Joined: Tue Mar 27, 2012 5:30 pm Posts: 57118 Location: Pomeroy's Wine Bar
Landfill harmonic (la orquesta reciclada)
Published on Dec 10, 2012
Landfill Harmonic is an upcoming feature-length documentary about a remarkable musical orchestra in Paraguay, where the musicians play instruments made from trash Cateura, Paraguay is a town essentially built on top of a landfill. Garbage collectors browse the trash for sellable goods, and children are often at risk of getting involved with drugs and gangs. When orchestra director Szaran and music teacher Fabio set up a music program for the kids of Cateura, they soon have more students than they have instruments.
That changed when Szaran and Fabio were brought something they had never seen before: a violin made out of garbage. Today, there's an entire orchestra of assembled instruments, now called The Recycled Orchestra.
This film shows how trash and recycled materials can be transformed into beautiful sounding musical instruments, but more importantly, it brings witness to the transformation of precious human beings.
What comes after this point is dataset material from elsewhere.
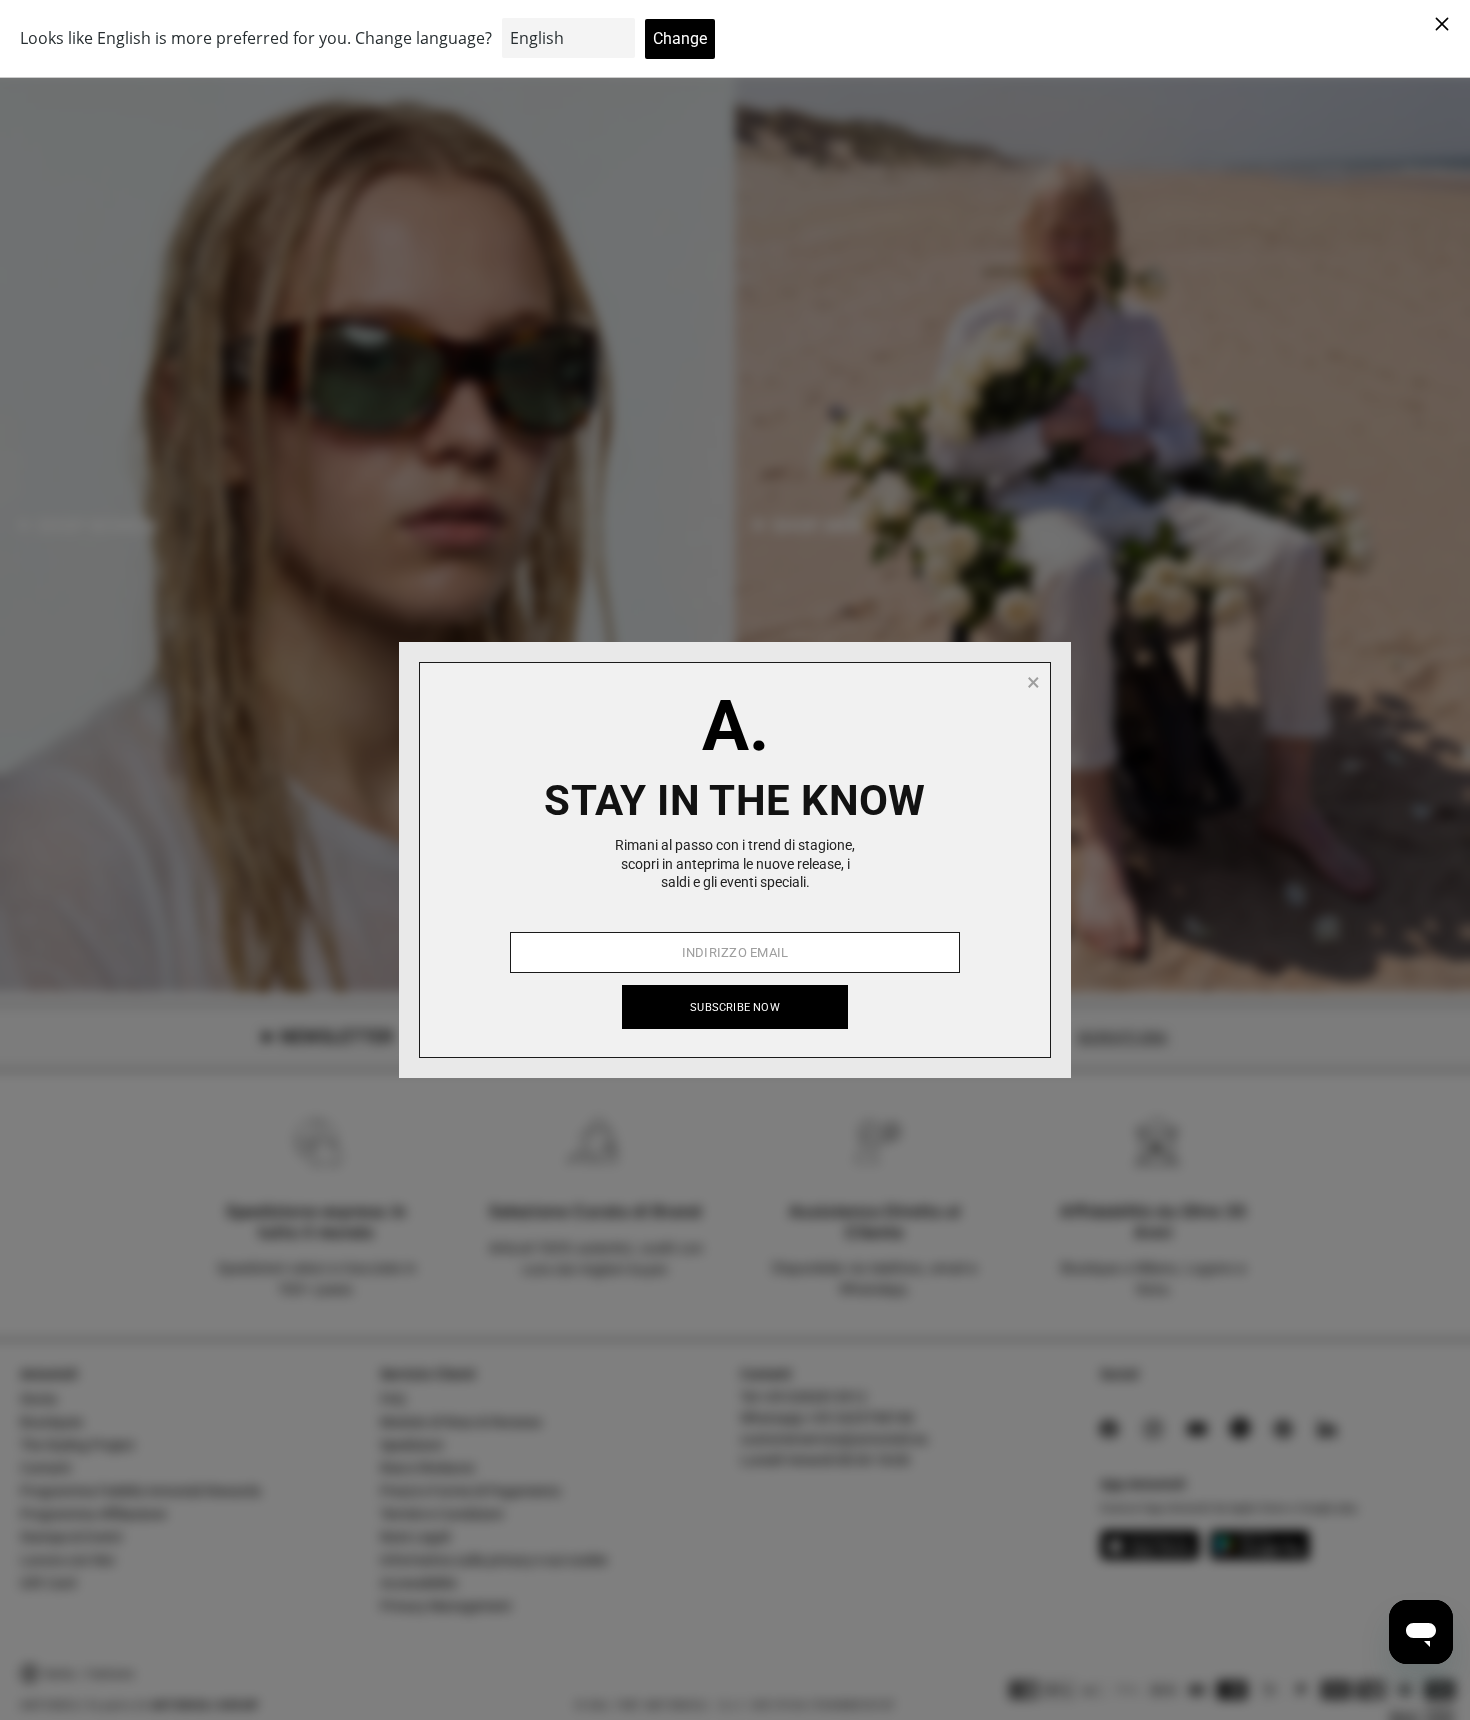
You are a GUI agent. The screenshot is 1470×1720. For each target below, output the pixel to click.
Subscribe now (735, 1007)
Joined: Tue Mar 27, 2012 5:30 pm Posts: 57118 Location: Pomeroy's Wine Bar
Kids play Mozart with violins made from garbage Published: December 15, 2012 By PEDRO SERVIN — Associated Press
In this Dec. 11, 2012 photo, a young musician tunes his cello, made from recycled materials, during a practice session with "The Orchestra of Instruments Recycled From Cateura" in Cateura, a vast landfill outside Paraguay's capital of Asuncion, Paraguay. Children from the orchestra use instruments fashioned out of recycled materials taken from a landfill where their parents eke out livings as trash- pickers, and about 20 of them regularly perform the music of Beethoven and Mozart, Henry Mancini and the Beatles. - Jorge Saenz — AP Photo
CATEURA, Paraguay — The sounds of a classical guitar come from two big jelly cans. Used X-rays serve as the skins of a thumping drum set. A battered aluminum salad bowl and strings tuned with forks from what must have been an elegant table make a violin. Bottle caps work perfectly well as keys for a saxophone.
A chamber orchestra of 20 children uses these and other instruments fashioned out of recycled materials from a landfill where their parents eke out livings as trash-pickers, regularly performing the music of Beethoven and Mozart, Henry Mancini and the Beatles. A concert they put on for The Associated Press also featured Frank Sinatra's "My Way" and some Paraguayan polkas.